The starting point was operational pain, not an AI strategy. Demand accuracy was broken. Formulation cycles were slow. Tariffs created supply chaos. Karuppasamy identified those as the problems to solve, then found AI tools that addressed them. Most enterprise AI initiatives do the opposite: they acquire a tool and then hunt for use cases.

The data foundation investment was the longest part of the journey, and the most critical. Consolidating six business functions onto a shared platform, with shared definitions, took significant organizational effort. Without it, agentic AI has nothing meaningful to act on. This step deserves more budget and more patience than most companies give it.
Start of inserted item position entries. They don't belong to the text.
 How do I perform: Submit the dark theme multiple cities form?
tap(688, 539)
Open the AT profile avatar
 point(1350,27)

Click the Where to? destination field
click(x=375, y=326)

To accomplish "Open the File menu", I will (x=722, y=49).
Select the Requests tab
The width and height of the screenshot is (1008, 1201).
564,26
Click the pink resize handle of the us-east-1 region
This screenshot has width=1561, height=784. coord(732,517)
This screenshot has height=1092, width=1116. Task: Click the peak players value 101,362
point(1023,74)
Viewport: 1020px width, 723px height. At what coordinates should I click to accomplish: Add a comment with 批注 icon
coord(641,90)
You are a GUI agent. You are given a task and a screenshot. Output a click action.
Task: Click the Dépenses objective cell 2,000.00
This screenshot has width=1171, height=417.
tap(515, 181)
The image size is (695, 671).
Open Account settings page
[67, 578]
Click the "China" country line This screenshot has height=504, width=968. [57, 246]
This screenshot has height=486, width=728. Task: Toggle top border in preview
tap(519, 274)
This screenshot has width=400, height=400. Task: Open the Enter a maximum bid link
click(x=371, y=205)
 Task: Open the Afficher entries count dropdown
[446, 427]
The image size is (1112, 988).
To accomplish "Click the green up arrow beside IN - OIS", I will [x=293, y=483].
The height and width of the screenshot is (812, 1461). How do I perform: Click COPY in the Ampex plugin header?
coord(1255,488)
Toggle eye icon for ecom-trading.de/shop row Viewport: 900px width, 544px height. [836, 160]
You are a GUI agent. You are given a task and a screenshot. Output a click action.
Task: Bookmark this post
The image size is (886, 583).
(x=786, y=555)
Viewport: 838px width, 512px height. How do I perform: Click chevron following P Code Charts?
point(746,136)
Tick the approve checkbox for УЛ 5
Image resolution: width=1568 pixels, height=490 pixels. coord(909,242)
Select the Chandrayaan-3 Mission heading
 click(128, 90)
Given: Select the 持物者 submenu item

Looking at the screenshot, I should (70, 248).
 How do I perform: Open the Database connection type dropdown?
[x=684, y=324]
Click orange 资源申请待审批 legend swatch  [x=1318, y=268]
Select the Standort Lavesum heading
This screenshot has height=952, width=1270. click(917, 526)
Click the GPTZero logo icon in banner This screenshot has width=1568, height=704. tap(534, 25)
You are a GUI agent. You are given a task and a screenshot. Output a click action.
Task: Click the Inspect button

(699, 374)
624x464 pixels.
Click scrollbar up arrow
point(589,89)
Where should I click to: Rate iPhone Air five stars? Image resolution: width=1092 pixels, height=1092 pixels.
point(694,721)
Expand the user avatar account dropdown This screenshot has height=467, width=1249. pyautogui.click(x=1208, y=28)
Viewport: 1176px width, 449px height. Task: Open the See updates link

Karuppasamy didn't deploy AI everywhere at once. He piloted in freight management and tariff analysis, built governance guardrails, tested business outcomes, and scaled from there. Promising experiments tend to die in pilot purgatory when they aren't tied to a measurable outcome from the beginning. The governance layer and the business metric have to come before the scaling decision.

Finally, the shift to Claude wasn't arbitrary. It reflected a deliberate choice to use a model suited to agentic workflows and enterprise governance. Tool selection based on business requirements rather than marketing momentum is a discipline that matters more as these systems get more deeply embedded in operations.

The Broader Pattern: Non-Tech Companies Are Getting There

Bazooka isn't alone. Unilever, Newell Brands, and Levi's are all building agentic AI workforces, an approach Consumer Goods Technology has described as "internal multiplicity," where AI agents augment human teams across functions. McCormick & Co. is running AI-driven autonomous operational planning with OMP. Century Pacific rolled out AI-powered demand and supply planning with Blue Yonder.

Agentic AI in CPG is particularly powerful because the industry runs on interconnected decisions. A demand signal triggers procurement triggers production scheduling triggers logistics. When any part of that chain is off, the ripple is expensive. An agent that monitors and optimizes across that chain continuously, not just when a planner runs a report, is a different category of operational leverage.

A Framework for Non-Tech Operators

If your business has a demand planning problem, a slow R&D cycle, or supply chain complexity that burns analyst time, the ingredients for a Bazooka-style deployment are probably already there.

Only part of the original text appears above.